Concurrent GPU operations with accelerate-cuda ?

Rob Stewart

unread,

Jun 27, 2014, 10:01:55 AM6/27/14

to accelerat...@googlegroups.com

Hi,

Does the accelerate-cuda backend support concurrent kernel execution and memory transfers? I was interested to read that the XKaapi [1] framework does.

"Recent GPUs, such as NVIDIA's Fermi and Kepler, support new features for asynchronisation. For instance, Fermi GPUS have one execution engine and two copy engines, enabling it to concurrently perform a kernel execution and memory-transfers (two-way host-to-device and device-to-host), under the condition that no explicit nor implicit synchronisation occurs."

Moreover...

"Once a task implementation has launched computation on a GPU, the [XKaapi] scheduler starts the execution of the next selected tak by sending its input data in advance. This enables it to overlap data transfers with kernel executions .. We empirically found that the best performance gain is obtained when having two tasks being processed per GPU".

How does this behaviour compare with `runAsync` in accelerate-cuda? Is the use of this library able to specify whether or not they intend for kernel execution and memory-transfer to take place concurrently? Does the library allow the user to specify how many tasks should be processed per GPU when the hardware supports it e.g.

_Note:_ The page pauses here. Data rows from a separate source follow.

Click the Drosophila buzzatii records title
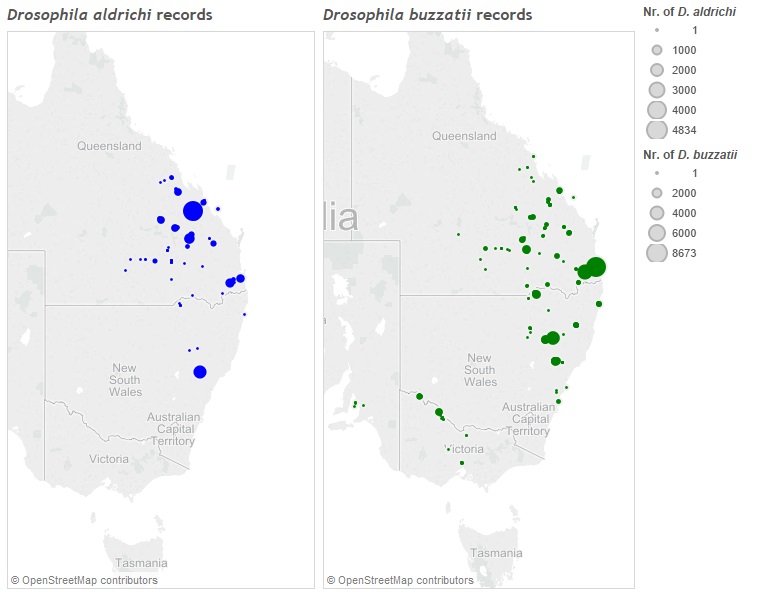point(427,15)
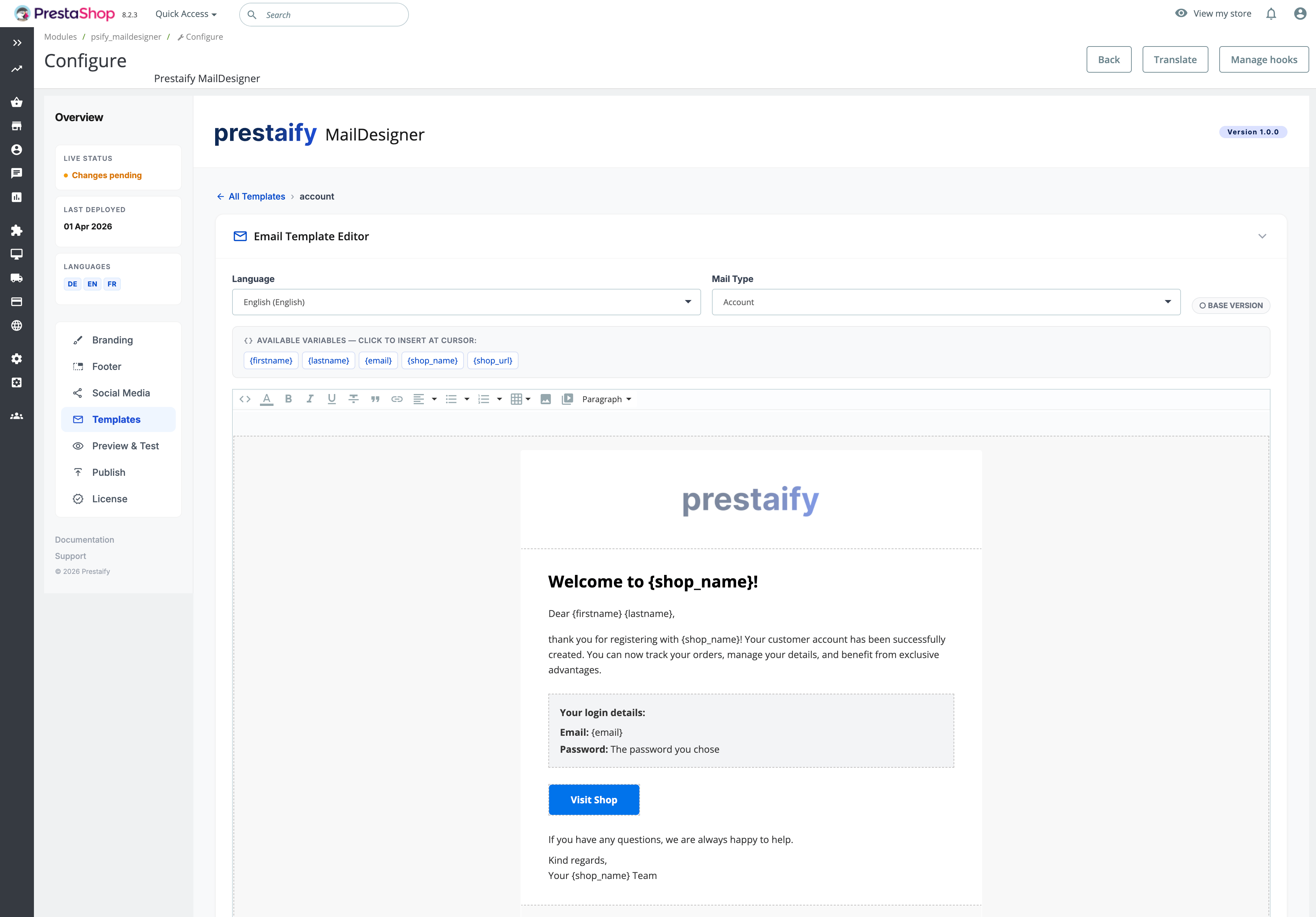Insert media embed via toolbar icon
Image resolution: width=1316 pixels, height=917 pixels.
(x=567, y=399)

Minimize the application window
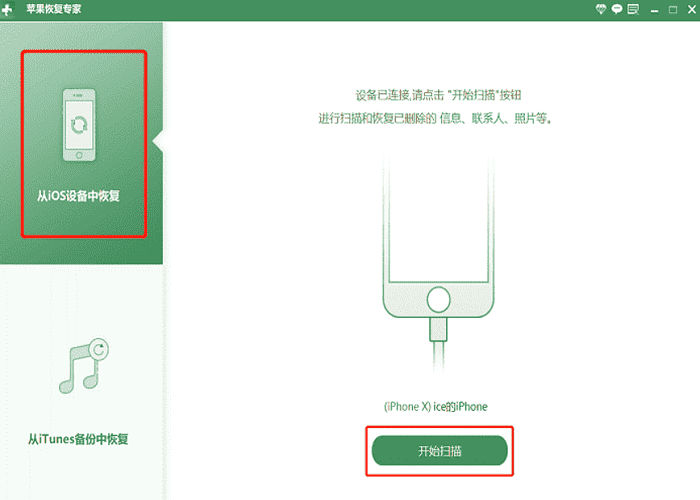click(654, 10)
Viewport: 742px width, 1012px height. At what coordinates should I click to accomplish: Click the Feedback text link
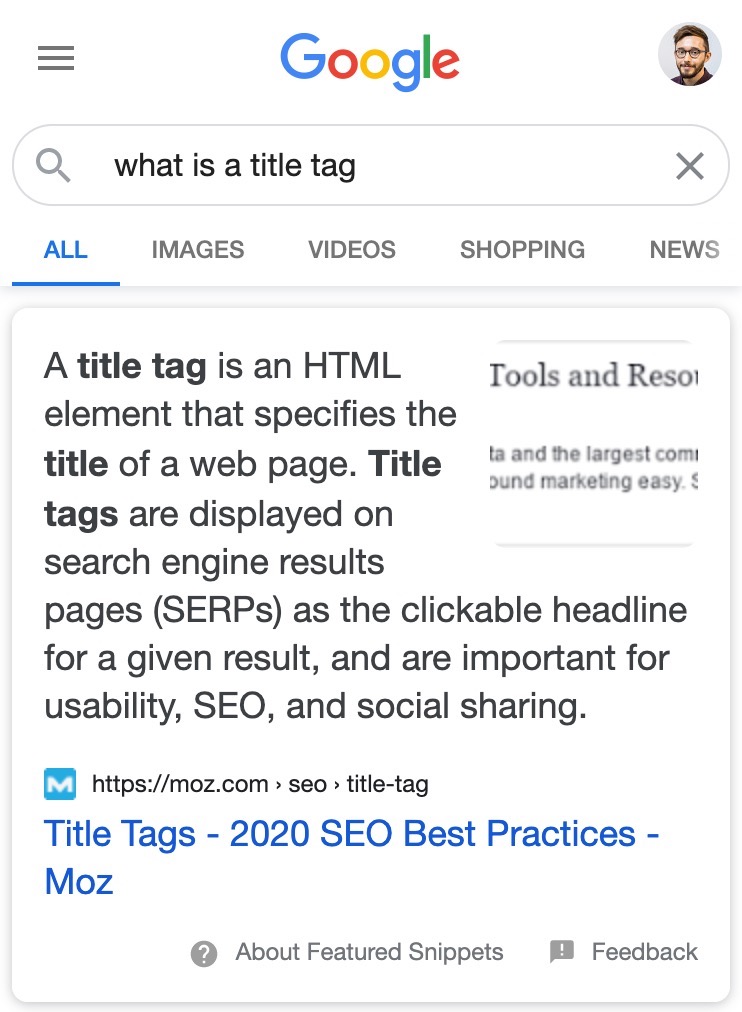click(645, 952)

Fermi and Kepler? Or does the CUDA backend not currently support asynchronuous concurrency?

[1] XKaapi: A Runtime System for Data-Flow Task Programming on Heterogeneous Architectures. Thierry Gautier. IEEE IPDPS, 2013.

http://moais.imag.fr/membres/joao.lima/publications/joao-lima-ipdps2013.pdf

Thanks,

--

Rob

Trevor L. McDonell

unread,

Jun 28, 2014, 9:01:26 PM6/28/14

to accelerat...@googlegroups.com

Hi Rob,

I haven’t read through the XKaapi paper yet, so can’t provide a comparison to that, but just answering your questions…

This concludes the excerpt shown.